Stored data entries:
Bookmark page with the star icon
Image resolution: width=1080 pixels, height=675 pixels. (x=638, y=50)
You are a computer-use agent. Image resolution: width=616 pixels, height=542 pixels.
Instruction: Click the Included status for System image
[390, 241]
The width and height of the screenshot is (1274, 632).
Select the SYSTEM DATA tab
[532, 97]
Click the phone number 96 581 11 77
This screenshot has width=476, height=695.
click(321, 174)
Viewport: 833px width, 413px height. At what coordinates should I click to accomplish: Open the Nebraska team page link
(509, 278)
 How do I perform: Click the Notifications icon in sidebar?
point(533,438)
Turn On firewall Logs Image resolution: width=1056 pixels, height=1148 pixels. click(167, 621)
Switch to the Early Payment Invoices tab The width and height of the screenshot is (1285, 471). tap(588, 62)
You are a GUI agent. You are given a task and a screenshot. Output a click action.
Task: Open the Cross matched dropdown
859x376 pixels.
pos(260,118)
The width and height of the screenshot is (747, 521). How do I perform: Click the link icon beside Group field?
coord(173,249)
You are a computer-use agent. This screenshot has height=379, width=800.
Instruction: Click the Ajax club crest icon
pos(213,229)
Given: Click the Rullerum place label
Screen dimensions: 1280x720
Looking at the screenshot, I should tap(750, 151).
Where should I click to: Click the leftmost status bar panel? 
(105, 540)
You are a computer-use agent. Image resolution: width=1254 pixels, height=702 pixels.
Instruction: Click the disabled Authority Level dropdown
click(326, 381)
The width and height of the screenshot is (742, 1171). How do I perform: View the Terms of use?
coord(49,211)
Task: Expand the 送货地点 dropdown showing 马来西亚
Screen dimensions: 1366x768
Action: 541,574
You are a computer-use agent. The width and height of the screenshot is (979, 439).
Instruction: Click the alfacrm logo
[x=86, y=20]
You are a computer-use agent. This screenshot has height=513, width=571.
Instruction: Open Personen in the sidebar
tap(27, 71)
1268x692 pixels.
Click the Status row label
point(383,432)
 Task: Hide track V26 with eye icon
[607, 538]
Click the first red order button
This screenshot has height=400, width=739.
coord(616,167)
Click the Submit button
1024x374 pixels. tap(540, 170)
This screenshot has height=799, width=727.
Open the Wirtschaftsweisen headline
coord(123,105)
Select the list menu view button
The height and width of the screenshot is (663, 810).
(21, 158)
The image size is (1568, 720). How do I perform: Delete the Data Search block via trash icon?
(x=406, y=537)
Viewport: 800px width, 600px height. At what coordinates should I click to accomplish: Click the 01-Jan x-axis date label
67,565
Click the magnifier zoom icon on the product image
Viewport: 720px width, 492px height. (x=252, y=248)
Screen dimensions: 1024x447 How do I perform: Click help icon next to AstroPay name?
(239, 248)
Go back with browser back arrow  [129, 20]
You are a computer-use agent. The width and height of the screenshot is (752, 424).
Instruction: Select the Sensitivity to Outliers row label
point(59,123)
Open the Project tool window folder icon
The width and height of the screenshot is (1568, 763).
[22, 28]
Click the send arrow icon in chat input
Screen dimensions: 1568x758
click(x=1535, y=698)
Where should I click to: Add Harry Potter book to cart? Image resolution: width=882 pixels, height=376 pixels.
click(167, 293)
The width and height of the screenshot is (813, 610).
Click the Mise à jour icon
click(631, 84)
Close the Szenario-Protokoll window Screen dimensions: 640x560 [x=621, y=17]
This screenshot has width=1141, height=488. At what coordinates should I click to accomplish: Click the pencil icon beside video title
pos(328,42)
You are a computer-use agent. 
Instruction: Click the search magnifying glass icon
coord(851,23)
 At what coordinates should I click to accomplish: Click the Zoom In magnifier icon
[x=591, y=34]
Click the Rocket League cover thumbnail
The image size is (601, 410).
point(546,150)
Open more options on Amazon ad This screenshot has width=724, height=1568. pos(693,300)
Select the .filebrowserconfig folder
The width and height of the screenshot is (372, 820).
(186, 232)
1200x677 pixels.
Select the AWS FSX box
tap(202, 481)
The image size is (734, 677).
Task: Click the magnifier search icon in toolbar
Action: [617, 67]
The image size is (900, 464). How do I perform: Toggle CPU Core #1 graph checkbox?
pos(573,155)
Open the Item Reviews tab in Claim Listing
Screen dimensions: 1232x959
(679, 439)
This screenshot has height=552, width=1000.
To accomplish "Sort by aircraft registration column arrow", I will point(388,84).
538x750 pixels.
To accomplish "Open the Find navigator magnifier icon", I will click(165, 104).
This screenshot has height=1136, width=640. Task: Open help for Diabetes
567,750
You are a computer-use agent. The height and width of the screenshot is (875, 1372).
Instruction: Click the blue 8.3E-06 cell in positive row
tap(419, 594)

= Exercise =
All the entries are to be set down exactly as they appear.

= Result of the task =
Bookmark page with the star icon
Image resolution: width=1080 pixels, height=675 pixels. (x=638, y=50)
You are a computer-use agent. Image resolution: width=616 pixels, height=542 pixels.
Instruction: Click the Included status for System image
[390, 241]
The width and height of the screenshot is (1274, 632).
Select the SYSTEM DATA tab
[532, 97]
Click the phone number 96 581 11 77
This screenshot has width=476, height=695.
click(321, 174)
Viewport: 833px width, 413px height. At what coordinates should I click to accomplish: Open the Nebraska team page link
(509, 278)
 How do I perform: Click the Notifications icon in sidebar?
point(533,438)
Turn On firewall Logs Image resolution: width=1056 pixels, height=1148 pixels. click(167, 621)
Switch to the Early Payment Invoices tab The width and height of the screenshot is (1285, 471). tap(588, 62)
You are a GUI agent. You are given a task and a screenshot. Output a click action.
Task: Open the Cross matched dropdown
859x376 pixels.
pos(260,118)
The width and height of the screenshot is (747, 521). How do I perform: Click the link icon beside Group field?
coord(173,249)
You are a computer-use agent. This screenshot has height=379, width=800.
Instruction: Click the Ajax club crest icon
pos(213,229)
Given: Click the Rullerum place label
Screen dimensions: 1280x720
Looking at the screenshot, I should tap(750, 151).
Where should I click to: Click the leftmost status bar panel? 
(105, 540)
You are a computer-use agent. Image resolution: width=1254 pixels, height=702 pixels.
Instruction: Click the disabled Authority Level dropdown
click(326, 381)
The width and height of the screenshot is (742, 1171). How do I perform: View the Terms of use?
coord(49,211)
Task: Expand the 送货地点 dropdown showing 马来西亚
Screen dimensions: 1366x768
Action: 541,574
You are a computer-use agent. The width and height of the screenshot is (979, 439).
Instruction: Click the alfacrm logo
[x=86, y=20]
You are a computer-use agent. This screenshot has height=513, width=571.
Instruction: Open Personen in the sidebar
tap(27, 71)
1268x692 pixels.
Click the Status row label
point(383,432)
 Task: Hide track V26 with eye icon
[607, 538]
Click the first red order button
This screenshot has height=400, width=739.
coord(616,167)
Click the Submit button
1024x374 pixels. tap(540, 170)
This screenshot has height=799, width=727.
Open the Wirtschaftsweisen headline
coord(123,105)
Select the list menu view button
The height and width of the screenshot is (663, 810).
(21, 158)
The image size is (1568, 720). How do I perform: Delete the Data Search block via trash icon?
(x=406, y=537)
Viewport: 800px width, 600px height. At what coordinates should I click to accomplish: Click the 01-Jan x-axis date label
67,565
Click the magnifier zoom icon on the product image
Viewport: 720px width, 492px height. (x=252, y=248)
Screen dimensions: 1024x447 How do I perform: Click help icon next to AstroPay name?
(239, 248)
Go back with browser back arrow  [129, 20]
You are a computer-use agent. The width and height of the screenshot is (752, 424).
Instruction: Select the Sensitivity to Outliers row label
point(59,123)
Open the Project tool window folder icon
The width and height of the screenshot is (1568, 763).
[22, 28]
Click the send arrow icon in chat input
Screen dimensions: 1568x758
click(x=1535, y=698)
Where should I click to: Add Harry Potter book to cart? Image resolution: width=882 pixels, height=376 pixels.
click(167, 293)
The width and height of the screenshot is (813, 610).
Click the Mise à jour icon
click(631, 84)
Close the Szenario-Protokoll window Screen dimensions: 640x560 [x=621, y=17]
This screenshot has width=1141, height=488. At what coordinates should I click to accomplish: Click the pencil icon beside video title
pos(328,42)
You are a computer-use agent. 
Instruction: Click the search magnifying glass icon
coord(851,23)
 At what coordinates should I click to accomplish: Click the Zoom In magnifier icon
[x=591, y=34]
Click the Rocket League cover thumbnail
The image size is (601, 410).
point(546,150)
Open more options on Amazon ad This screenshot has width=724, height=1568. pos(693,300)
Select the .filebrowserconfig folder
The width and height of the screenshot is (372, 820).
(186, 232)
1200x677 pixels.
Select the AWS FSX box
tap(202, 481)
The image size is (734, 677).
Task: Click the magnifier search icon in toolbar
Action: [617, 67]
The image size is (900, 464). How do I perform: Toggle CPU Core #1 graph checkbox?
pos(573,155)
Open the Item Reviews tab in Claim Listing
Screen dimensions: 1232x959
(679, 439)
This screenshot has height=552, width=1000.
To accomplish "Sort by aircraft registration column arrow", I will point(388,84).
538x750 pixels.
To accomplish "Open the Find navigator magnifier icon", I will click(165, 104).
This screenshot has height=1136, width=640. Task: Open help for Diabetes
567,750
You are a computer-use agent. The height and width of the screenshot is (875, 1372).
Instruction: Click the blue 8.3E-06 cell in positive row
tap(419, 594)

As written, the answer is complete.